Stevens Professors Discover a New Oxygen-Gold Structure

 
        Interactions between oxygen and gold are fundamentally important in multiple and diverse areas of science and technology. Professors Fei Tian and Simon Podkolzin at the Department of Chemical Engineering and Materials Science discovered that in contrast with regular gold surfaces, oxygen interacts with gold nanoparticles differently and forms a special structure. They discovered a new oxygen-gold structure where two oxygen atoms are separated by a single gold atom as Au-O-Au-O-Au. This discovery will advance the development of improved catalysts with gold nanoparticles in chemical and petroleum-refining industries, improve techniques for bio imaging of living cells, lead to better understanding of spin-flip scattering processes of itinerant electrons in solid-state physics, advance optical detection methods at the single-molecule level, advance the development of better lithium batteries and improve understanding of oxygen-gold interactions in other areas of science and technology.

Professors Simon Podkolzin (left) and Fei Tian at Stevens Institute of Technology.

Professors Tian and Podkolzin reported their discovery in the publication entitled “Observation and Identification of an Atomic Oxygen Structure on Catalytic Gold Nanoparticles” DOI: 10.1002/anie.201706647 in Angewandte Chemie International Edition in September 2017, journal announcement on Twitter. The study was co-authored by graduate students Kai Liu, Tao Chen, Shuyue He and Jason Robbins. Angewandte Chemie is the journal of the German Chemical Society. The journal has been published since 1888, and it is one of the oldest and most respected scientific publications. The work in Prof. Podkolzin’s group was partially funded by the National Science Foundation under Grant CBET-1264453. The work in Prof. Tian’s group was funded by the American Chemical Society Petroleum Research Fund under Grant 55094-DNI5.

The new oxygen-gold structure, Au-O-Au-O-Au, was observed and identified on gold nanoparticles in catalytic decomposition of hydrogen peroxide to oxygen and water. This structure with an oxygen dimer separated by a gold atom is different from the known isolated atomic oxygen structures, which have only one oxygen atom, and different from the known molecular oxygen structures, which have two directly bonded oxygen atoms. The new structure was observed with in situ surface-enhanced Raman spectroscopic measurements and identified with density functional theory calculations. The experimental measurements were performed using monodisperse 5, 50 and 400 nanometer gold particles supported on silica with liquid-phase hydrogen and deuterium peroxides at multiple pH values. The calculations show that on surfaces with coordinatively unsaturated gold atoms, two oxygen atoms preferentially share a gold atom with a bond distance of 0.194-0.196 nanometers and additionally bind to two other surface gold atoms with a larger bond distance of 0.203-0.213 nanometers, forming the Au-O-Au-O-Au structure.

 

It is challenging to characterize oxygen structures on gold surfaces because the density of adsorption and reaction sites is typically extremely low.
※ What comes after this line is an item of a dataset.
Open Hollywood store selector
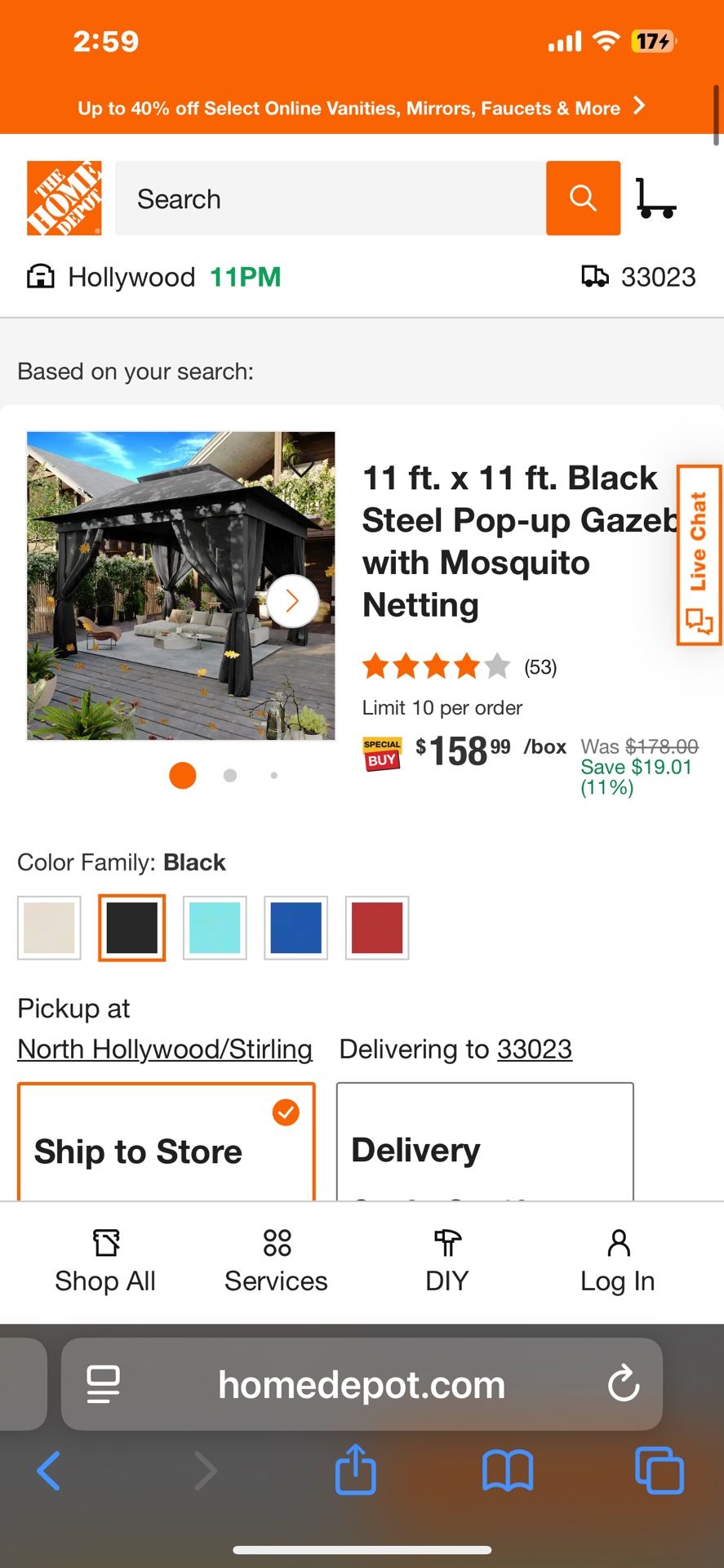The width and height of the screenshot is (724, 1568). 131,278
Flat gold surfaces are usually chemically inert, and only a small fraction of gold surface sites (coordinatively unsaturated sites, such as defects, steps and kinks) serves as catalytically active sites. Professors Tian and Podkolzin were able to address this challenge by utilizing ultra-high sensitive surface-enhanced Raman spectroscopic measurements collected with a custom-built system. An additional challenge is that properties of gold nanoparticles are typically very dependent on their size. This second challenge was addressed by evaluating monodisperse gold nanoparticles supported on silica. Monodisperse Au nanoparticles are usually synthesized in colloidal solutions with stabilizing organic ligands, which interfere with catalytic activity and spectroscopic measurements. This third challenge was addressed by developing a simple thermal treatment that removed stabilizing ligands, produced spectroscopically clean surfaces, and yet allowed gold nanoparticles to remain mostly monodisperse on the silica support.

 

Reaction kinetic measurements showed that the newly discovered oxygen-gold structure is not just a byproduct or a spectator species but an actual catalytic reaction intermediate because it forms on the same gold atoms that serve as active sites in catalytic decomposition of hydrogen peroxide. Therefore, this discovery will advance the development of improved catalysts for selective oxidation reactions that are urgently needed for sustainable and environmentally-friendly production of chemicals and will be helpful in energy research, nanotechnology and in numerous other fields of science and technology that rely on oxygen-gold interactions.

3-D visualization of the discovered oxygen-gold structure on a gold nanoparticle.